Working in college can make a significant contribution toward meeting your college costs. And having a job while in school or during the summer may help prepare you for life after college, as well.
The U-M Student Employment Office serves all students, whether or not you qualify for federal Work-Study employment. Jobs are available on the U-M campus and in the surrounding communities for Work-Study students and for those who do not qualify for the Work-Study program.
Benefits of Student EmploymentTop
Given the University of Michigan's academic reputation, many families assume that it is unwise for students to work during the academic year. However, studies show that students who work a modest number of hours per week will, on average:
- have higher grade point averages
- graduate at a faster rate
- be less likely to drop out and
- have more job skills to include on their resumes
In many cases, working students become better organized and manage their time better. Employment also exposes students to more mentor-type relationships and increases interactions with professionals in a variety of fields.

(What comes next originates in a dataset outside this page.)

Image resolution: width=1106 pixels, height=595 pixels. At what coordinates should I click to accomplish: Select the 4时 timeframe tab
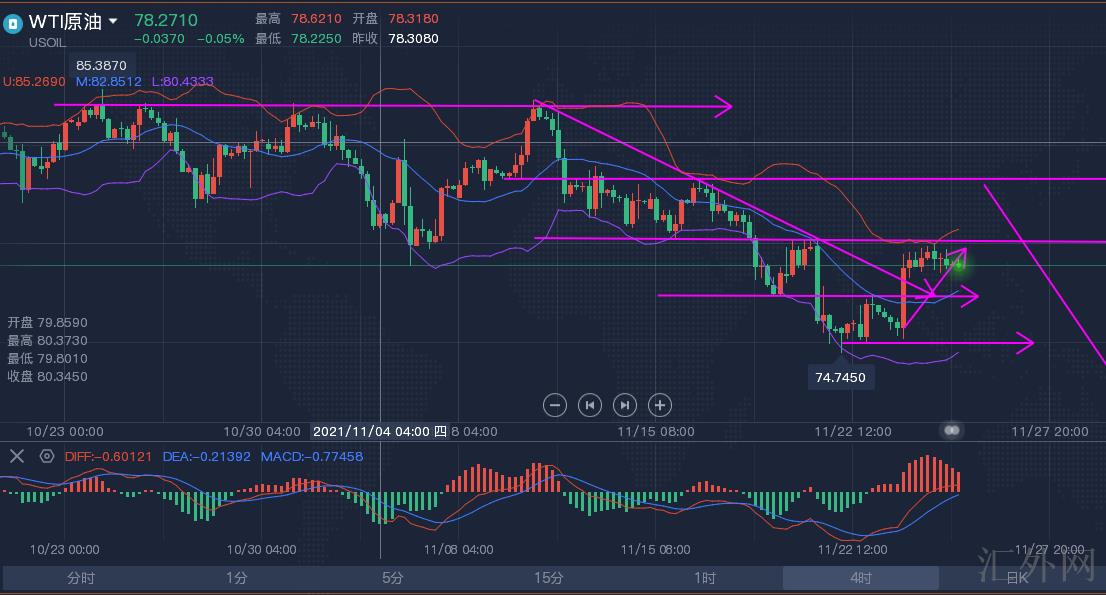[x=860, y=578]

Federal Work-Study is a financial aid program for students who have financial need. The program funds part-time jobs for undergraduate and graduate students, allowing students to earn money to help pay educational expenses. Under the Work-Study program, a percentage of students’ earnings is paid through federal funds, with the remainder paid by the student's employer. Because of this, many qualified employers are eager to hire Work-Study students.
Here’s how it works:
- To be considered for Work-Study, a student must apply for financial aid.
- To be eligible to apply for a Work-Study job, students must receive Work-Study funding on their Financial Aid Notice and be enrolled at least half-time (wait-listed courses do not count).
- To earn Work-Study, a student will need to apply, interview, and be hired into a Work-Study position (see "How to Apply for Jobs" below).
- Students may earn wages up to the amount listed on their Notice. Work-Study wages do not appear on the student’s university eBill. Rather, the student earns a paycheck to help pay college expenses.
- Students can track their Work-Study earnings in their Wolverine Access account (Financial Aid > Aid Year > Work-Study)
- Funds are limited. If you decline your initial Work-Study offer, the Office of Financial Aid may not be able to restore it.
Great Work-Study Options for Working with ChildrenTop
America Reads is one example of a campus employer that hires and trains U-M students with Work-Study to tutor at-risk, struggling readers in grades K-3. The goal of America Reads is to see that every American child can read independently by the third grade. For more information, see the America Read website.
Work-Study Funding AmountsTop
The chart below shows how many hours a week a student will need to earn basic Work-Study funding amounts during the academic year (approximately 30 weeks). The rate of pay ($15/hour) is based on the current minimum hourly rate for temporary employment positions at the university.
|Work-Study Funding Amount||Hours Worked per Week to Earn the Funding
Jobs for Non-Work-Study StudentsTop
Students who do not have Work-Study can still find jobs — the university and Ann Arbor communities enjoy an active employment market. On campus, the university library system and the Housing Information Office are frequently in search of good employees — and these are just two of the many departments employing students who do not have Work-Study. See the Student Employment Office website for temporary (non-Work-Study) job listings.
How to Apply for JobsTop
Students who want to work at U-M or with a university-approved off-campus employer must first complete the online Student Employment Application on Wolverine Access. Select "Student Employment Application" from the Self-Service menu. For answers to questions about the Student Employment Application, contact U-M Human Resources.
After completing the application, check out the U-M Student Employment Office's job search website to find jobs that interest you. You can conduct searches for Work-Study as well as non-Work-Study positions, view listings, and apply for jobs online. Special search tools enable you to view jobs by type. For example, the most recently posted jobs or jobs that have a community service component.
Once you have been offered a job, you must complete the following forms to be officially hired and to get paid. For more information on how to complete these forms online, see the Human Resources website:
- Direct Deposit Authorization Form: Direct Deposit is the university's recommended method of delivering your paycheck. Your paycheck is deposited directly into your bank account and you can access your pay stub from any computer using Wolverine Access > Student Business. Visit the U-M Finance site for instructions on completing Direct Deposit.
- W-4 (Federal and Michigan Tax Withholding): Upon hire, the university assumes a Federal and Michigan tax filing status of "single with no exemptions." If your filing or exemption status is different from this, please update the information in Wolverine Access > Student Business. Look for the Federal and Michigan W-4 links.
- Federal Form I-9 Employment Eligibility Verification Form: You must present an original document or documents that establish your identity and employment eligibility. Please review the back side of the I-9 form for all acceptable documents. Find the form and information here.
If you have a Work-Study job, update your address and direct deposit information regularly to make sure you get paid on time.
The summer months are an ideal time to work and save for the coming year's expenses. Working and saving during the summer can reduce the need to work during the academic year. If you live away from home during the summer, living expenses will reduce your savings and increase your college costs.